Do you know how difficult it is to shave around a blister?
Hey little girl is your brain at home...
Did it go and leave you all alone...
I got a real hot pyre...
Ow ow ow...I'm on fire...
I'm a little like Drew Barrymore. I can't control my fire.
Philly gave me a paint project! Holla!
But first he built me my very own personalized saw horses.
At first I thought I was getting a seahorse. How cool would that be? Then I thought I was getting a teeter-totter. I think maybe I was getting a seahorse, a see-saw, and a saw horse confused. Did I mention I was exhausted?
He asked how high I wanted them (I don't know...how high are you?) and I said, "I don't know...belly-button height?" They're perfect!
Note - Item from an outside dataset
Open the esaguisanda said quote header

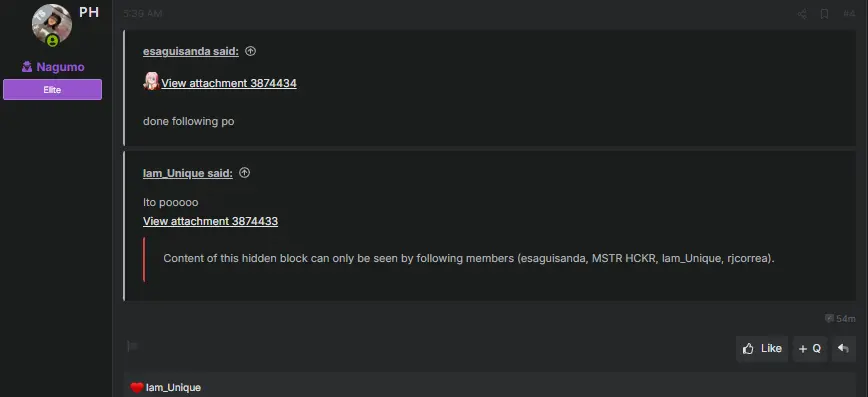[191, 51]
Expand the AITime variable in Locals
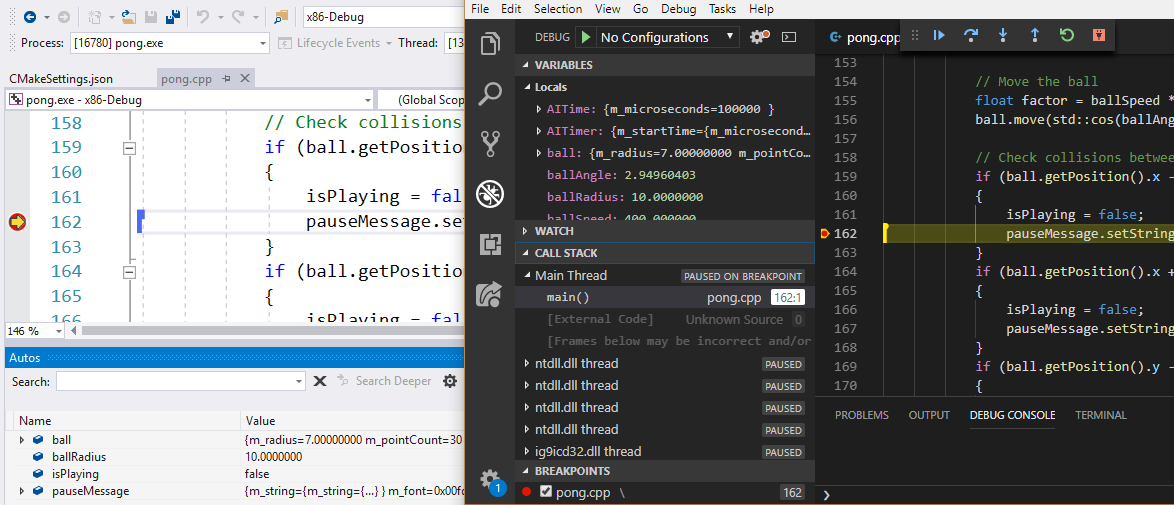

I didn't have to bend or hurt my back at all working on my project.
Aren't they cute? And they're SO happy!
Anyway, we've got these wooden board things that will frame out our garage doors. I set to work with our new(ish) little orbital sander. I've used this sander once before. I recall having a heckuva time finding the stupid little on-switch. I couldn't find it. Again. It's such a tiny little device...where could it be hiding?
(Shhh...It's right on the front at the top under that clear plastic thingy.)
I'm searching all over said device and all the while Philly is just staring at me like I've completely lost what's left of my mind. I just keep repeating, "Where the eff is the switch?!"
(Or, variations like, "Where's the effing switch?!")
Philly keeps staring.
I start giggling. And giggle more and more and pretty soon I'm blowing snot bubbles inside my dust mask. And Philly stares.
He finally had to show me where the switch was. And wouldn't you know? It's exactly where it was the last time I used the sander. Who knew?
My exciting boards all set up:
And just as a little side note, did you know that if you work for hours in the sweltering heat that you barely have to pee? It's like you can drink as much water as you want and still...no pee. I'm usually Little Miss Peesalot. It drives Philly nuts.
Saturday and Sunday? Seven hours straight and I didn't have to run to the gas station. Or cornfield.
Seriously? You've never used a cornfield? When I was 13 and detasseled, I would avoid voiding in the field at all cost. Now? Not so much. As soon as you cross the threshold into distance running, every happy cornfield is now viewed upon with joy as nature's outhouse.